- _ACTIONS TO TAKE_:
(A) Can you retype the stretch of the estimator derivation from "Solution. Proceeding as" through "at each \(Y_i\)." word for word?
(B) Could you lay out the stretch of the listing from the line containing "The height and" through the line containing "import-button: Importer is", both of those lines included, as a JSON list of strings with one string per line? Skip blank lines and leave the pictures out.

Solution. Proceeding as suggested by the hint: \[ \begin{align*} \hat{\beta} - \beta = & (\tilde{X}'\tilde{X})^{-1} \tilde{X}' \left(h(Y, \hat{\alpha}) - h(Y,\alpha) \right) + (\tilde{X}'\tilde{X})^{-1}\tilde{X}' h(Y,\alpha) - \beta \\ = & (\tilde{X}'\tilde{X})^{-1} \tilde{X}' \left(h(Y, \hat{\alpha}) - h(Y,\alpha) \right) + (\tilde{X}'\tilde{X})^{-1}\tilde{X}' \epsilon \\ = & (\tilde{X}'\tilde{X})^{-1} \tilde{X}' \left(D_\alpha h(Y, \alpha)(\hat{\alpha} - \alpha) + \epsilon + o_p(\hat{\alpha}-\alpha) \right) \end{align*} \] where the last line used a first order expansion, and \(D_\alpha(Y,\alpha)\) denotes the \(n \times dim(\alpha)\) matrix of derivatives of \(h\) with respect to \(\alpha\) at each \(Y_i\).
Multiplying by \(\sqrt{n}\), using the convergence of \(\hat{\alpha}\), its independence from \(\epsilon\), and applying a CLT to \(\tilde{X}'\epsilon\), we have \[ \sqrt{n}(\hat{\beta} - \beta) \indist N\left(0, \Er[\tilde{X}_i\tilde{X}_i]^{-1} \Er[\tilde{X}_i D_\alpha h(Y,\alpha)] \Omega \Er[\tilde{X}_i D_\alpha h(Y,\alpha)]'\Er[\tilde{X}_i\tilde{X}_i]^{-1} + \Er[\tilde{X}_i\tilde{X}_i]^{-1} \sigma^2 \right) \]
You need not have made this extra observation, but interestingly, simply ignoring the estimated \(\alpha\) and using the usual heteroskedasticity robust standard error would lead to the same distribution. Doing this, the error terms becomes \(\epsilon + h(Y_i,\hat{\alpha}) - h(Y_i, \alpha)\), and then everything just happens to work out.

Stored data records:
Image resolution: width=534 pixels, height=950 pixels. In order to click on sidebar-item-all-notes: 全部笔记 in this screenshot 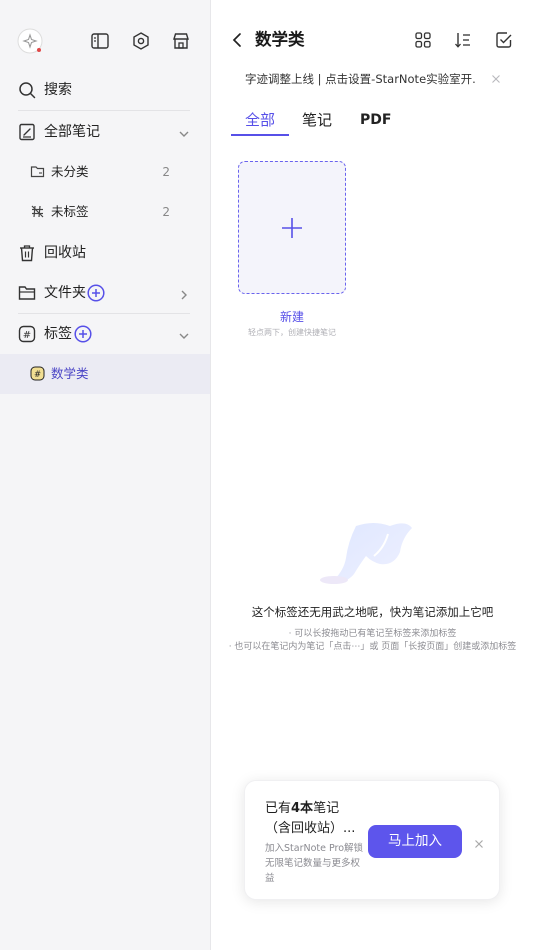, I will do `click(105, 132)`.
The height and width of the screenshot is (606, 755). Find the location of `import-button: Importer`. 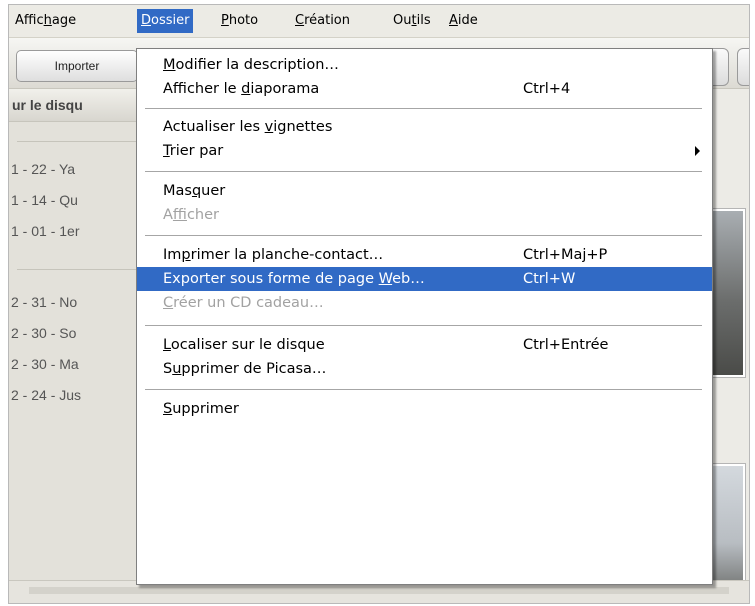

import-button: Importer is located at coordinates (77, 66).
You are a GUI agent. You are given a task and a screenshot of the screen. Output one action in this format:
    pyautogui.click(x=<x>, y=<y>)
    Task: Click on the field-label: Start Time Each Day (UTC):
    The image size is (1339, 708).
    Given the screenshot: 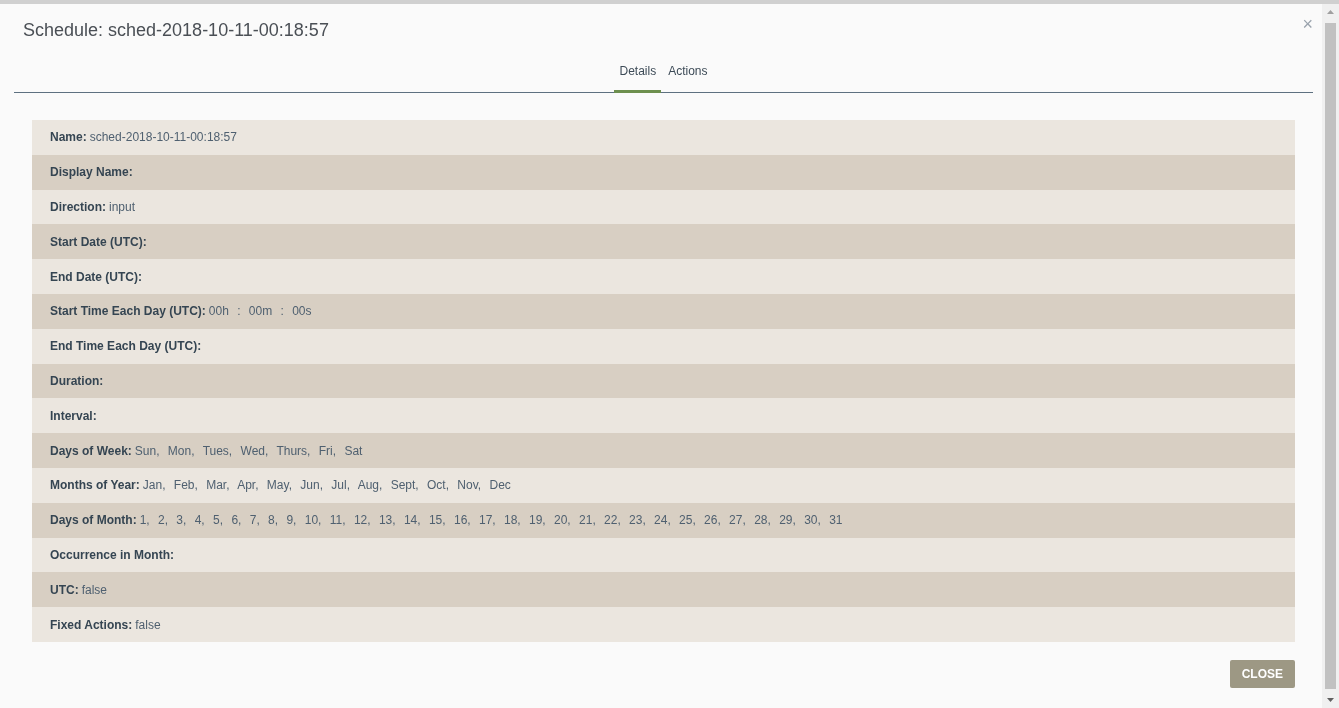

- _NUMBERED ANSWERS_:
(A)
Solution. Proceeding as suggested by the hint: \[ \begin{align*} \hat{\beta} - \beta = & (\tilde{X}'\tilde{X})^{-1} \tilde{X}' \left(h(Y, \hat{\alpha}) - h(Y,\alpha) \right) + (\tilde{X}'\tilde{X})^{-1}\tilde{X}' h(Y,\alpha) - \beta \\ = & (\tilde{X}'\tilde{X})^{-1} \tilde{X}' \left(h(Y, \hat{\alpha}) - h(Y,\alpha) \right) + (\tilde{X}'\tilde{X})^{-1}\tilde{X}' \epsilon \\ = & (\tilde{X}'\tilde{X})^{-1} \tilde{X}' \left(D_\alpha h(Y, \alpha)(\hat{\alpha} - \alpha) + \epsilon + o_p(\hat{\alpha}-\alpha) \right) \end{align*} \] where the last line used a first order expansion, and \(D_\alpha(Y,\alpha)\) denotes the \(n \times dim(\alpha)\) matrix of derivatives of \(h\) with respect to \(\alpha\) at each \(Y_i\).

(B)
[
  "The height and width of the screenshot is (606, 755). Find the location of `import-button: Importer`. ",
  "import-button: Importer is located at coordinates (77, 66)."
]